[Records from a dataset]
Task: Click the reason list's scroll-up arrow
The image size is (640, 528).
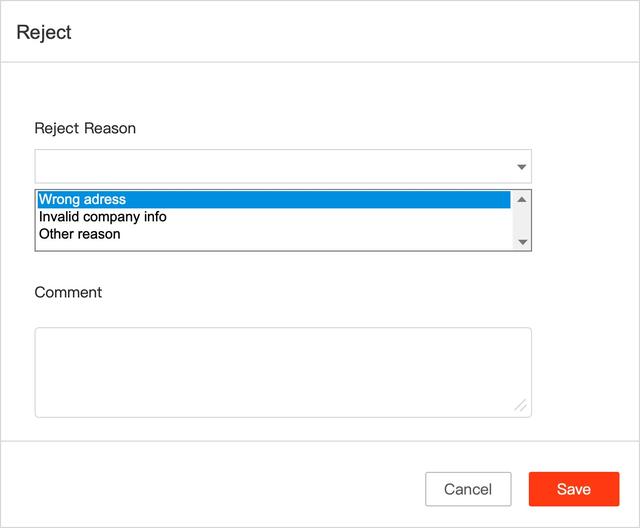Action: click(x=521, y=200)
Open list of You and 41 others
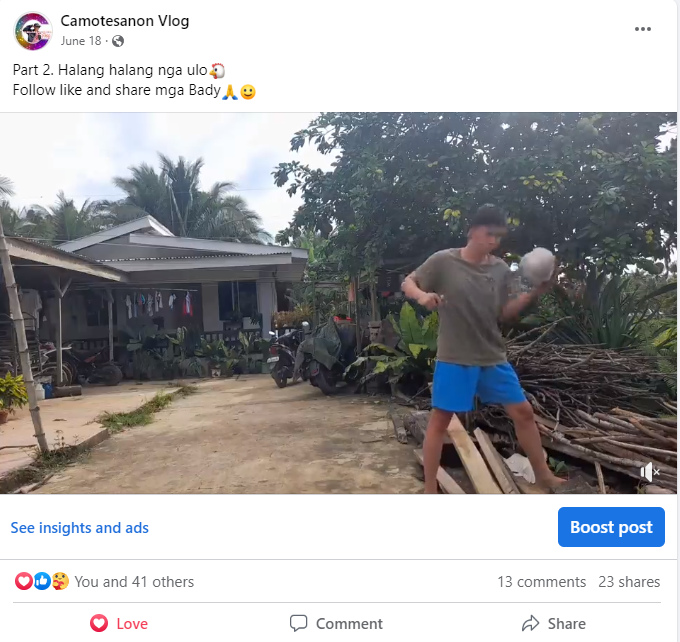The image size is (680, 642). point(134,582)
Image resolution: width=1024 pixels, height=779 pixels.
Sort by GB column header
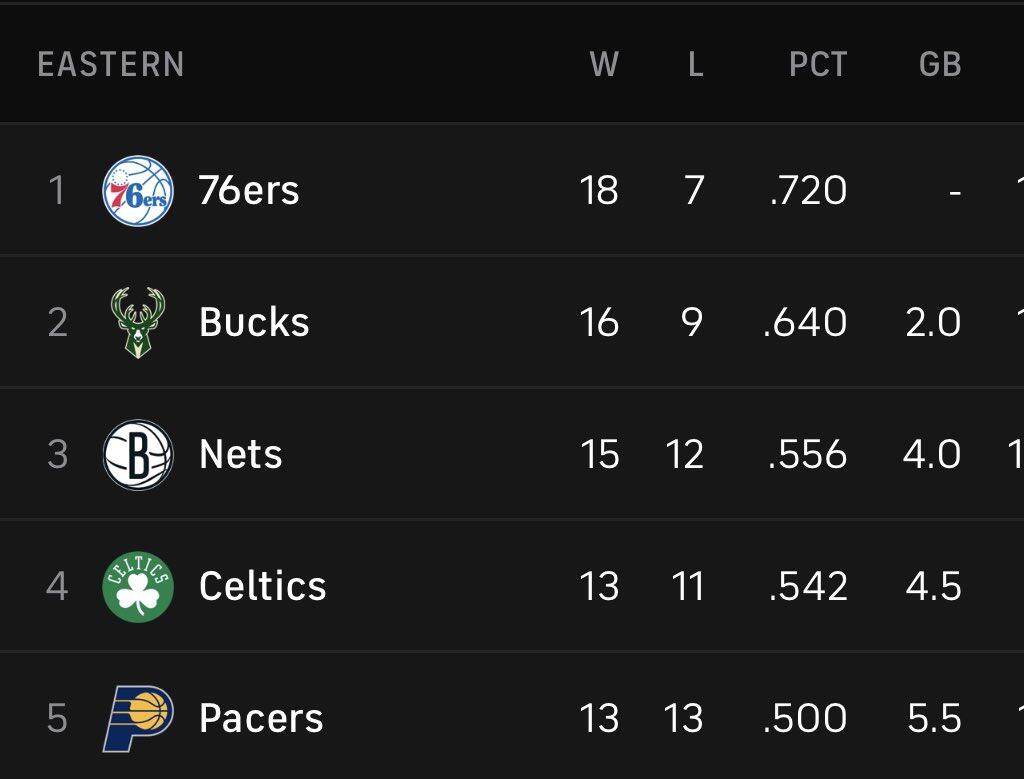(x=940, y=64)
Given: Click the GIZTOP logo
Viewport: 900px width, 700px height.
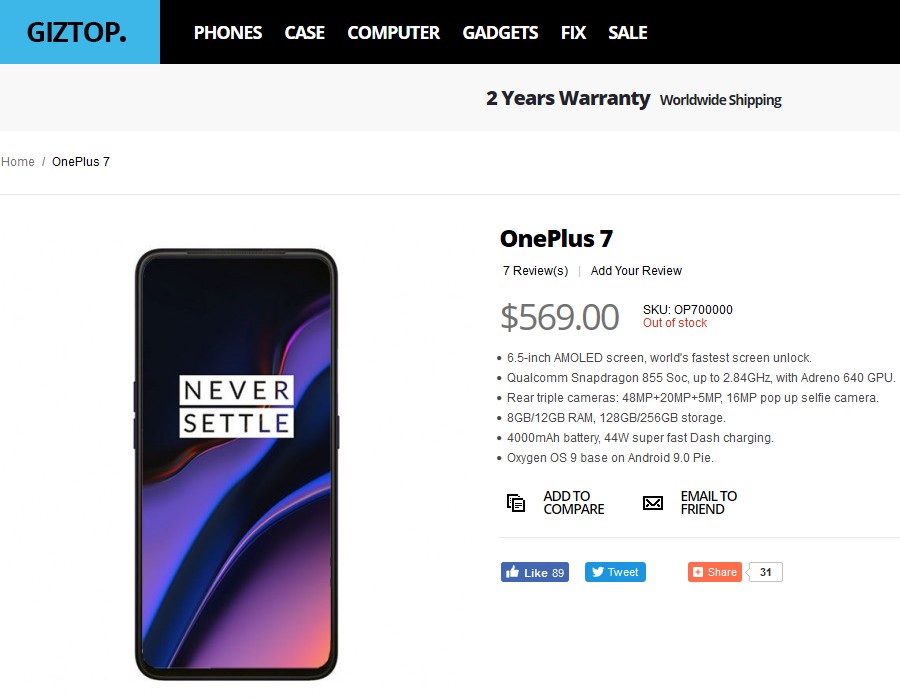Looking at the screenshot, I should coord(77,32).
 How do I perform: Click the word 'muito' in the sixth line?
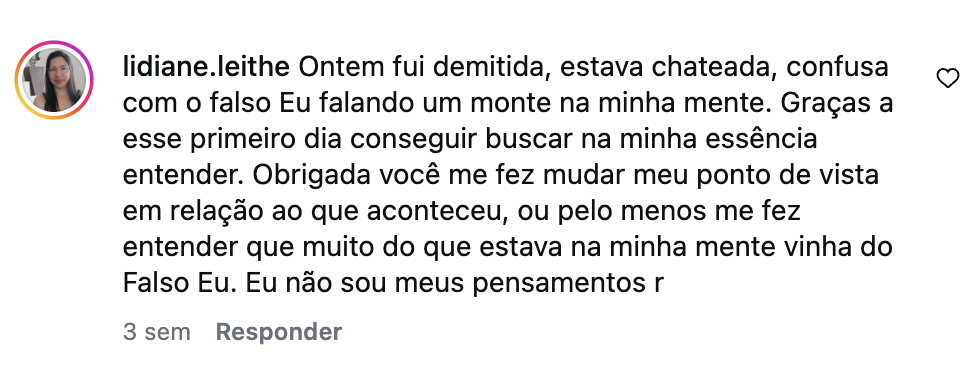tap(336, 248)
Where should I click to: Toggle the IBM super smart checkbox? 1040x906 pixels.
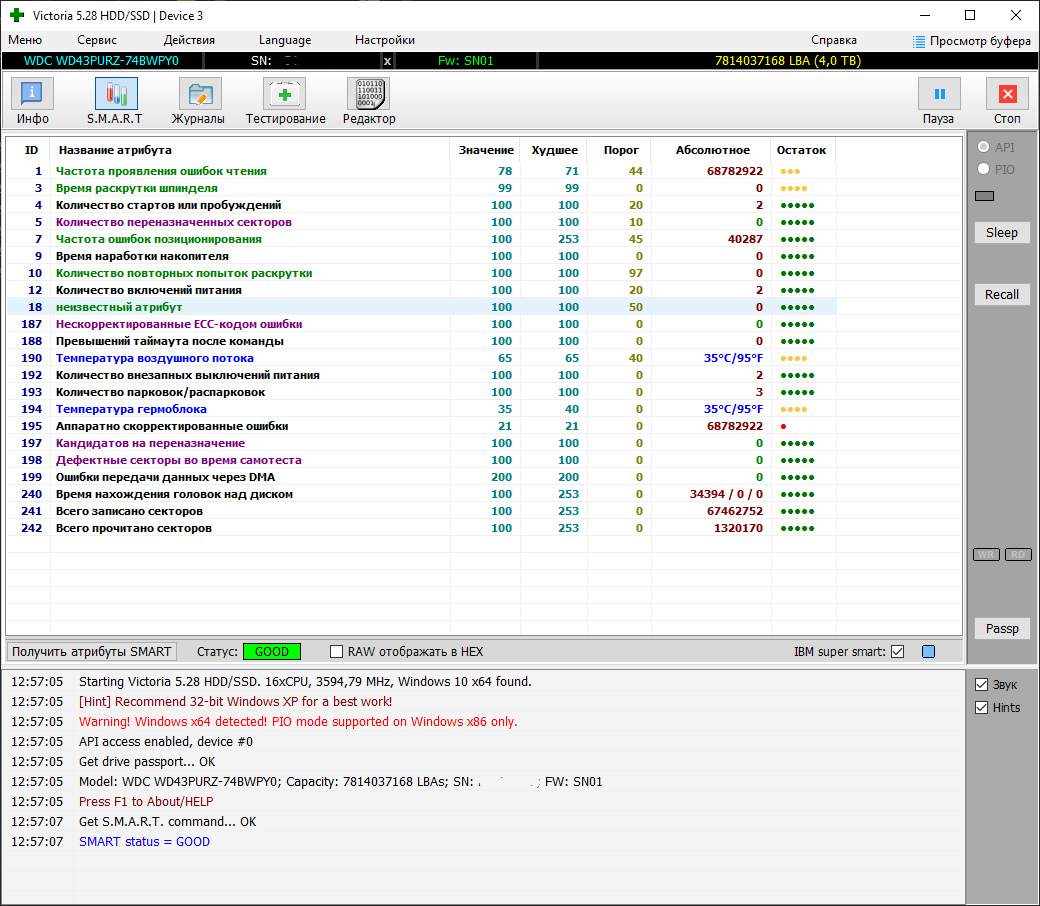click(x=897, y=652)
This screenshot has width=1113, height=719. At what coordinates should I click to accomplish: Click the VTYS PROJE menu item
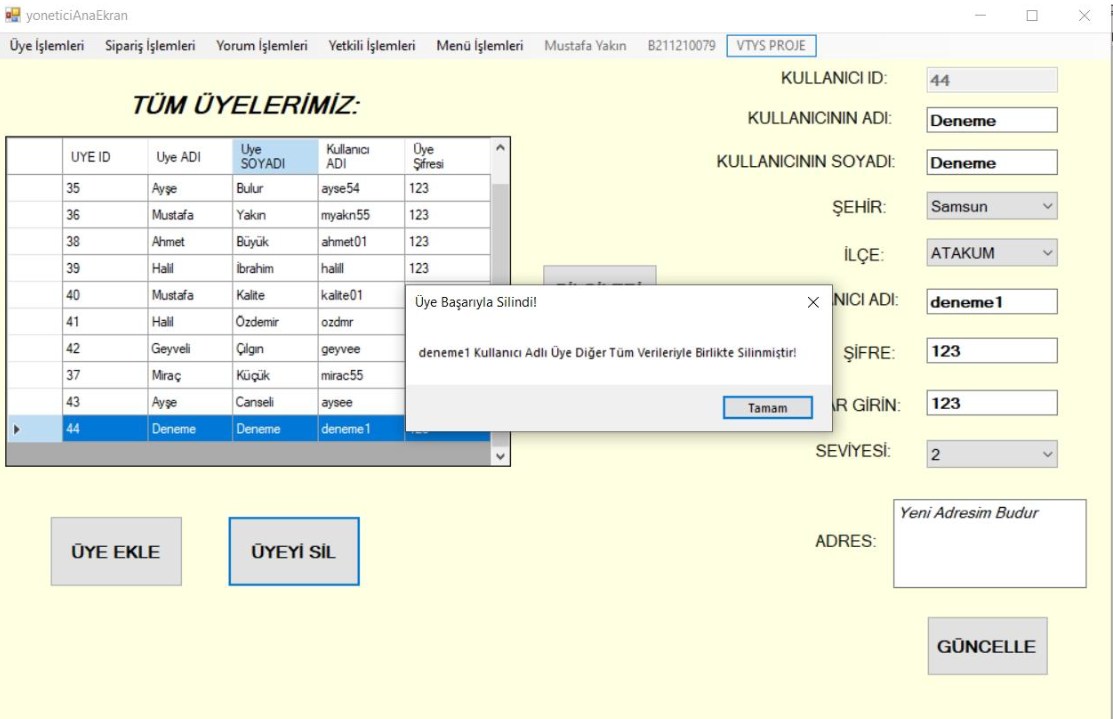(x=771, y=46)
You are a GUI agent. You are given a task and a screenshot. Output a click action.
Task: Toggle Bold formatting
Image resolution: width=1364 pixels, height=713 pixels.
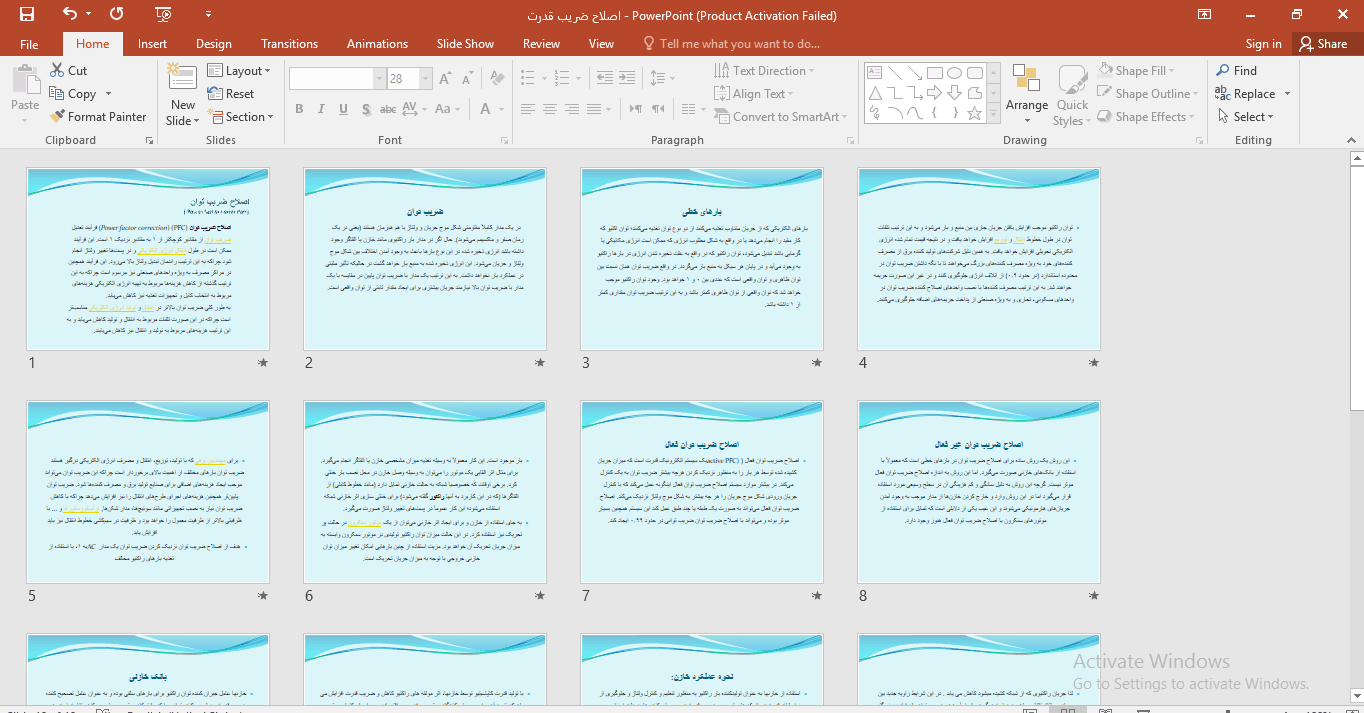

## Problem to work on
The entries above are to be returned exactly, without their pictures.

## Answer box
Task: Click the reason list's scroll-up arrow
The image size is (640, 528).
Action: click(x=521, y=200)
Open list of You and 41 others
The image size is (680, 642). point(134,582)
Image resolution: width=1024 pixels, height=779 pixels.
Sort by GB column header
(x=940, y=64)
Given: Click the GIZTOP logo
Viewport: 900px width, 700px height.
Looking at the screenshot, I should coord(77,32).
 How do I perform: Click the word 'muito' in the sixth line?
tap(336, 248)
Where should I click to: Toggle the IBM super smart checkbox? 1040x906 pixels.
click(x=897, y=652)
This screenshot has width=1113, height=719. At what coordinates should I click to accomplish: Click the VTYS PROJE menu item
(x=771, y=46)
You are a GUI agent. You are given a task and a screenshot. Output a click action.
Task: Toggle Bold formatting
Image resolution: width=1364 pixels, height=713 pixels.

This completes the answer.